The World Health Organisation yesterday warned that swine flu was causing unusually serious levels of infection among Inuits in Canada, as it geared up to formally announce a global pandemic.
Keiji Fukuda, the agency’s assistant director-general, said a “larger number than expected” of young Inuit people was being hospitalised, in a trend that raised the prospect that the virus may have a more severe impact on some groups of people, similar to the experience in Mexico.
The authorities in Manitoba in Canada confirmed they had brought in extra ventilators and specialists to study the disease as they confirmed a “surge” in people requiring intensive care. They confirmed more than 40 H1N1 cases to date, the majority among those of aboriginal descent.
The trend could indicate a genetic susceptibility of Inuit peoples, who have been badly affected by past flu pandemics, as well as their relative economic and social deprivation. It may trigger concerns about a strong impact in some other poorer parts of the world as the virus spreads.
The developments came as Mr Fukuda indicated that the WHO was “really getting very close” to announcing its highest level pandemic phase, with any remaining delay caused primarily by the need to prepare countries and the general public about the meaning of its “phase 6”.
In a media teleconference, Mr Fukuda said the WHO was keen to avoid “misunderstanding” if it called a pandemic, which could spark panic and inappropriate actions such as travel restrictions or animal culling.

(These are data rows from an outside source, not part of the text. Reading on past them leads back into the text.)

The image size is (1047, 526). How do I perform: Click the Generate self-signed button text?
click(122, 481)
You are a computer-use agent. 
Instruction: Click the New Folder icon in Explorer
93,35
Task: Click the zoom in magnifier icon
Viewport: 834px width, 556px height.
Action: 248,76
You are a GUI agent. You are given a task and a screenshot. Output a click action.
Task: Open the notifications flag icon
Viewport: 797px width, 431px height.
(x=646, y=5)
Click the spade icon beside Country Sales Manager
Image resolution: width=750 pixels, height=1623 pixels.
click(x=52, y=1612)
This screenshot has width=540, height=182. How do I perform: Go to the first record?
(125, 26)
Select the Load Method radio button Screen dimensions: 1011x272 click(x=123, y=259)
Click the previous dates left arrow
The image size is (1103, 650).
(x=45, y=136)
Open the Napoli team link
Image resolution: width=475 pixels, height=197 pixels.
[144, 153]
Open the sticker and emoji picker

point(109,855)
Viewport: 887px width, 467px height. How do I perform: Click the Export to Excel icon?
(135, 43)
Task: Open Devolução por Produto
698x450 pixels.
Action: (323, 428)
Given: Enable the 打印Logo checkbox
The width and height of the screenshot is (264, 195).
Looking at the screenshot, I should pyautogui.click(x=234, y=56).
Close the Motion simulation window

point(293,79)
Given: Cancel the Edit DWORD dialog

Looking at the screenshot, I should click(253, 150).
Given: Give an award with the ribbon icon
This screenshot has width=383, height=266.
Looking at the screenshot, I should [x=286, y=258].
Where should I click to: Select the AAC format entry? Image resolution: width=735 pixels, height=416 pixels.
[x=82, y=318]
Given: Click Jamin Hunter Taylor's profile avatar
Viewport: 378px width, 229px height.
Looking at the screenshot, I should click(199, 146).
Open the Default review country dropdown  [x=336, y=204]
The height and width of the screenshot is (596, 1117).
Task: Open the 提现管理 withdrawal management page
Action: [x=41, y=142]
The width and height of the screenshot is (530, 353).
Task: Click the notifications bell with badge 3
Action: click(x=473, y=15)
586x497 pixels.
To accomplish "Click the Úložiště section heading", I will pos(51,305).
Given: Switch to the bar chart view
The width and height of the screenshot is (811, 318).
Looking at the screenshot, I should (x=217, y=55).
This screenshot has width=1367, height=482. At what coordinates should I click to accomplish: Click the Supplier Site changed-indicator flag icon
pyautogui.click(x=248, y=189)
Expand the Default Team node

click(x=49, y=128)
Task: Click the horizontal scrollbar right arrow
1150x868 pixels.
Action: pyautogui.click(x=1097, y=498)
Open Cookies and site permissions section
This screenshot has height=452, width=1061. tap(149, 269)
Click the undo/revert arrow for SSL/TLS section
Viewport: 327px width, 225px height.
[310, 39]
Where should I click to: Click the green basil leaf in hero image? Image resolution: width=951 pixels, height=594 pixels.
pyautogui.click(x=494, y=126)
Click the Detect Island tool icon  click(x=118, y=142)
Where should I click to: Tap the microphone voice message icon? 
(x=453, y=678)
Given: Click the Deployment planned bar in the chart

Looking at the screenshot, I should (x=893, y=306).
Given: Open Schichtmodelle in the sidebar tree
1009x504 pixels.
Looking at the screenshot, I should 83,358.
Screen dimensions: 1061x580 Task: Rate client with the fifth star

The decision to delay comes in spite of the fact that the agency has recorded more than 26,563 confirmed cases of H1N1 in 73 countries, including 140 deaths, with widespread infection in Australia as well as the Americas.
Under its existing criteria, widespread transmission in two geographical regions between local people – rather than among those returning from another infected region – should be sufficient to trigger its highest level of alert.
After pressure from a number of countries last month at a summit in Asia and at the World Health Assembly in Geneva, the WHO agreed to re-examine its method of assessing a pandemic after the spread of the virus suggested that its severity was relatively mild.
Mr Fukuda said it would not change its definition of phase 6, but would supplement it with a clarification on the severity of the infection. “It’s a matter of making sure we are as prepared as possible,” he said.